Zwischen der PH und der Bildungsadministration besteht eine symbiotische
Beziehung (nicht aber zu den Coaches).
•
Zu erwähnen ist in diesem Zusammenhang die massive Eingriffigkeit in die
Persönlichkeit der Lehrpersonen-Fachschülerinnen und Fachschüler (!). Was ist
von einer Lehrerausbildung zu halten, wo modische Beliebigkeit und
Orientierungslosigkeit dominieren, wo Traditionen verhöhnt, auf echte
Wissenschaftlichkeit verzichtet wird, wo Utopie und Fortschritt identisch ist,
wo Rousseau im Hintergrund wirkt, aber den Lernenden unbekannt ist?
In Gesprächen erfahre ich
immer öfters, wie starke Lehrerinnen und Lehrer mit «vorsorglicher
Aufmerksamkeit» durch Vorgesetzte bedacht würden, während Konformität durch
freundliche Zuwendung honoriert werde. Keine Frage: Angehende und
praktizierende Lehrpersonen werden permanent auf ihre «schicksalhafte»

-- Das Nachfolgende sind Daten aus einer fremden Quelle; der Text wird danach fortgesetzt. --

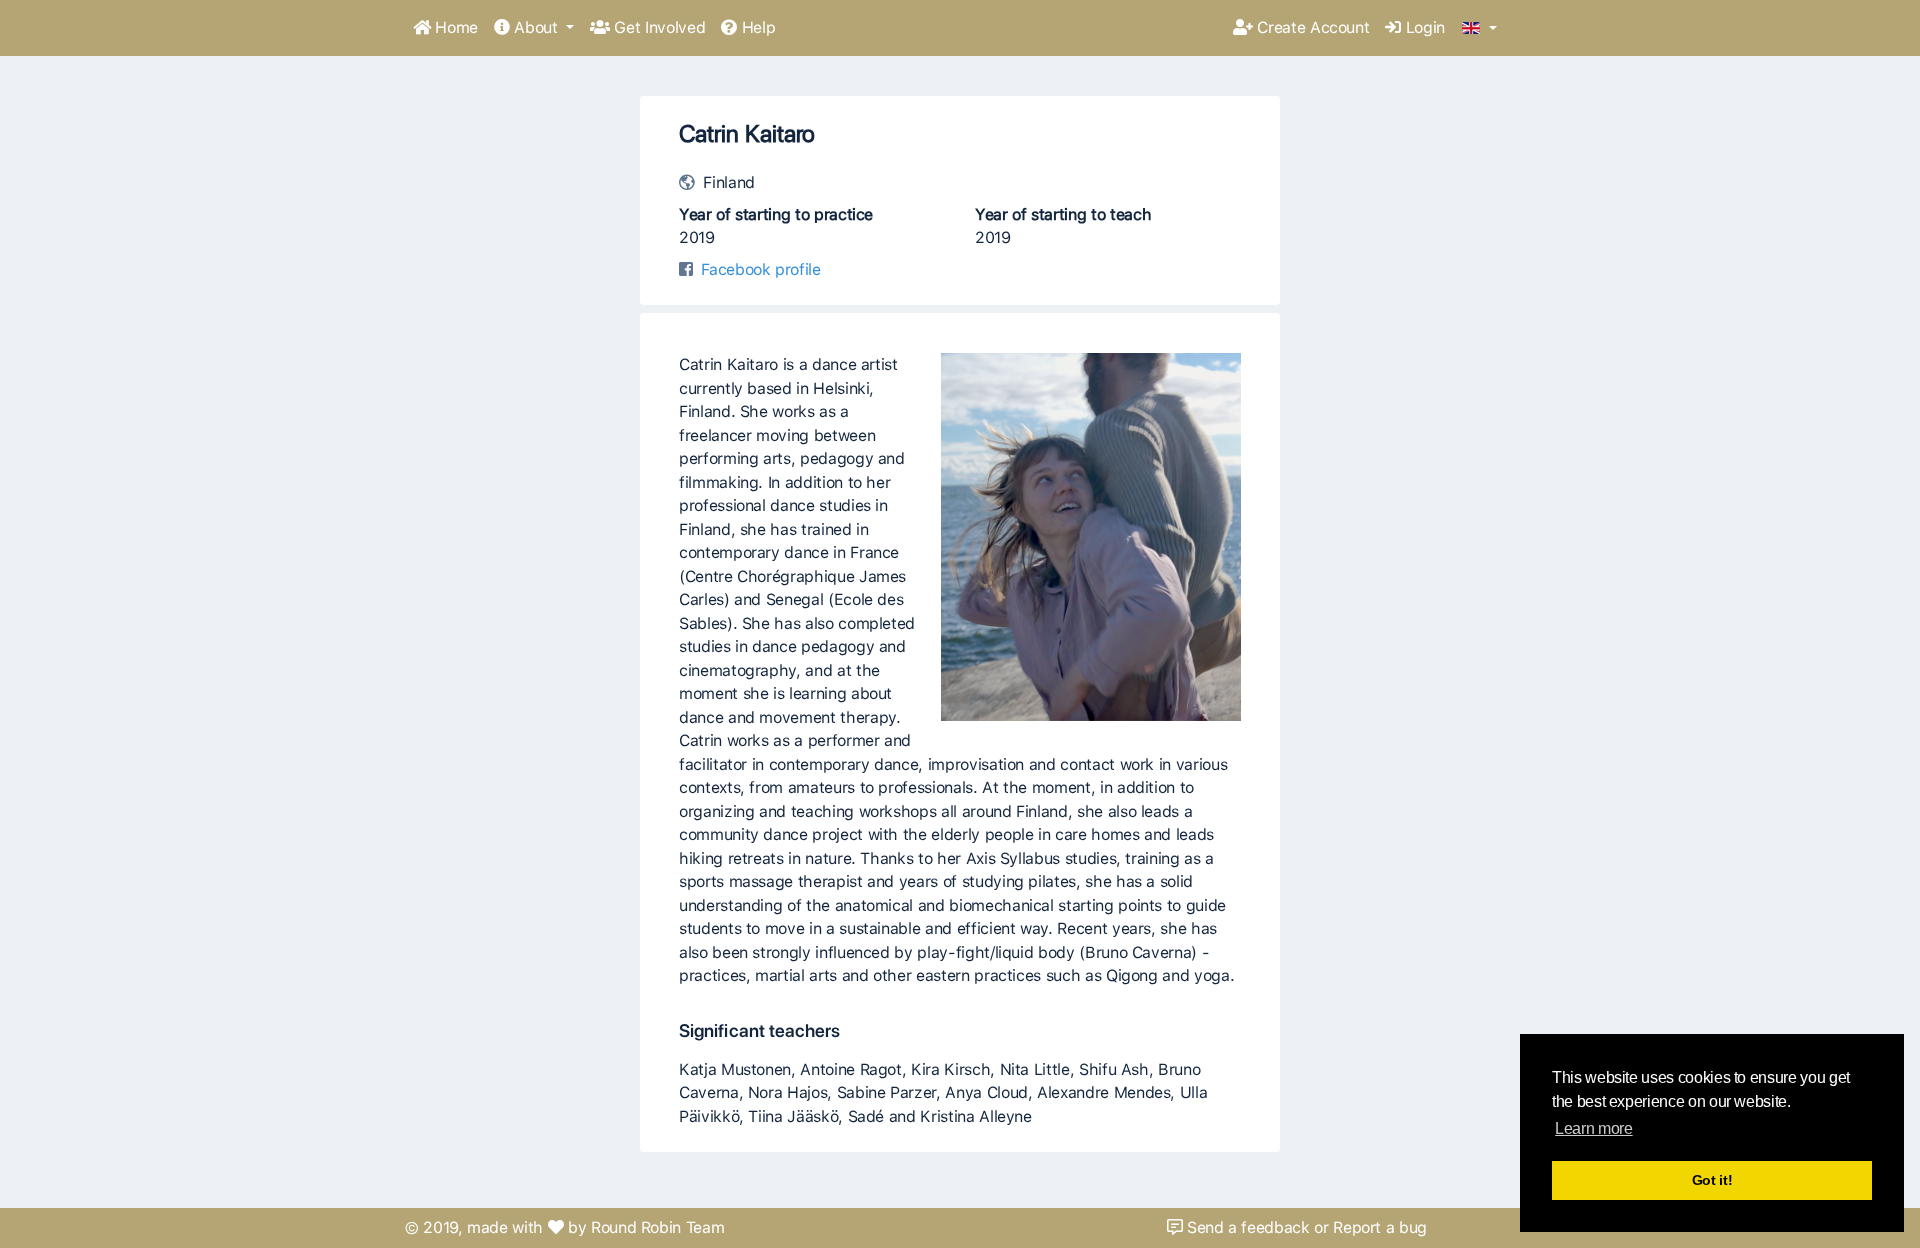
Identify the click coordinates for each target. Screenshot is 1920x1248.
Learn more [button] (1593, 1128)
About (536, 27)
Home (454, 27)
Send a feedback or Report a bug (1304, 1227)
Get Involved (657, 27)
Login (1423, 27)
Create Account (1311, 27)
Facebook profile (760, 269)
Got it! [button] (1712, 1180)
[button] (1479, 29)
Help (756, 27)
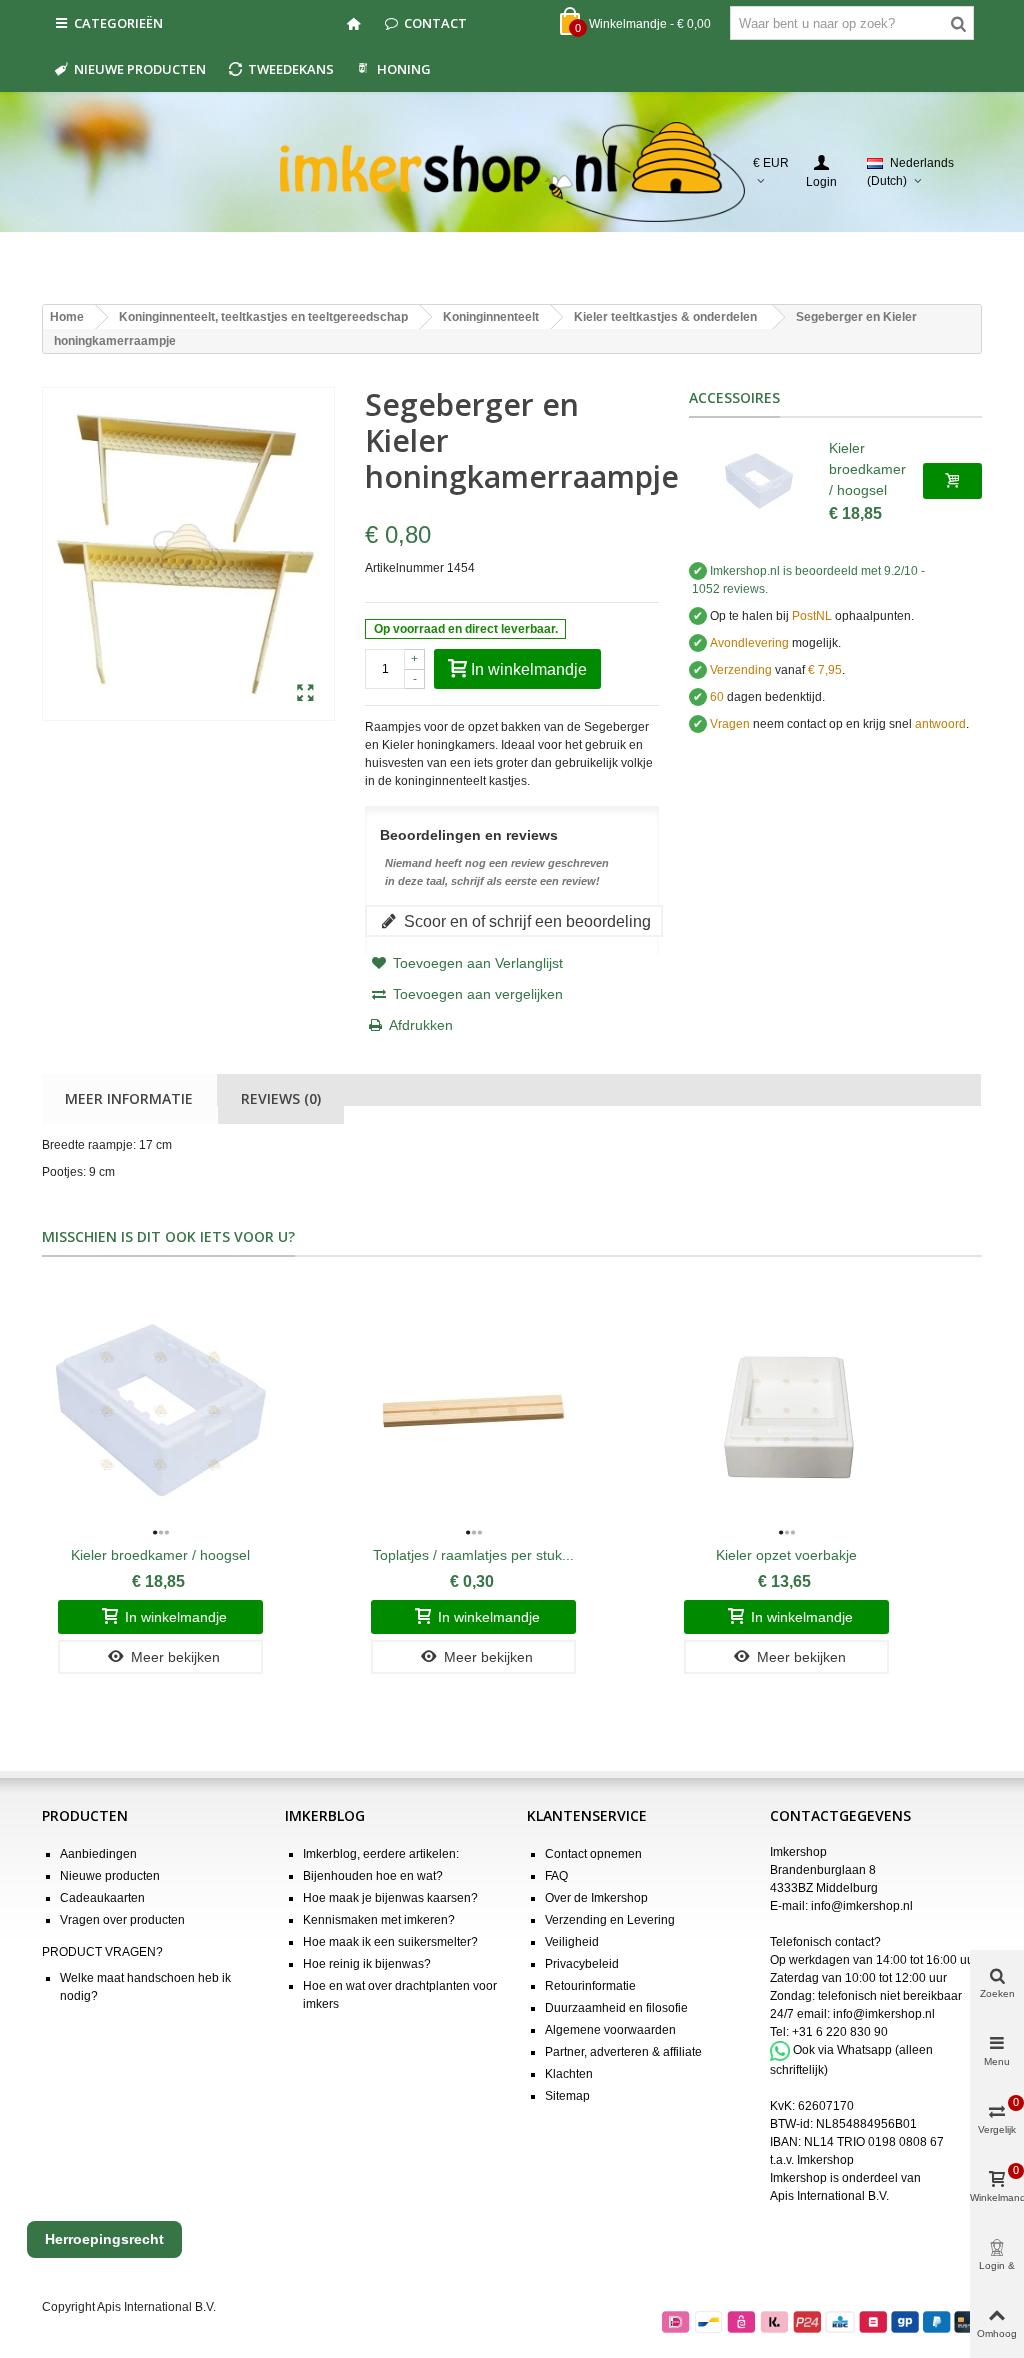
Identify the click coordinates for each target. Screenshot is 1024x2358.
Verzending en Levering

berufliche Fremdbestimmung getrimmt!
An
die Arbeit meine Damen und Herren!
Um
die Praxissensibilität der Lehrerausbildner rudimentär anzuheben, sei dem
Rektorat der Pädagogischen Hochschule geraten, Dozierenden in praxisrelevanten
Disziplinen, Praktika in Oberstufenklassen zu verordnen.
Die
Praktizierenden hätten als selbstverantwortliche Klassenlehrpersonen eine
heterogene Klasse zu führen und ihre eigenen, allseits verkündeten Grundsätze
zur Sicherstellung eines Lehrplan 21-kompatiblen Unterrichts, vorbildlich
umzusetzen (inkl. Selbststeuerung, Selbstorganisation, Individualisierung,
Binnendifferenzierung, Logistik).
Wenn
die PHGR diese Empfehlung – wie zu erwarten – schweigend aussitzt,
sollte sie sich inskünftig in neuer Bescheidenheit üben.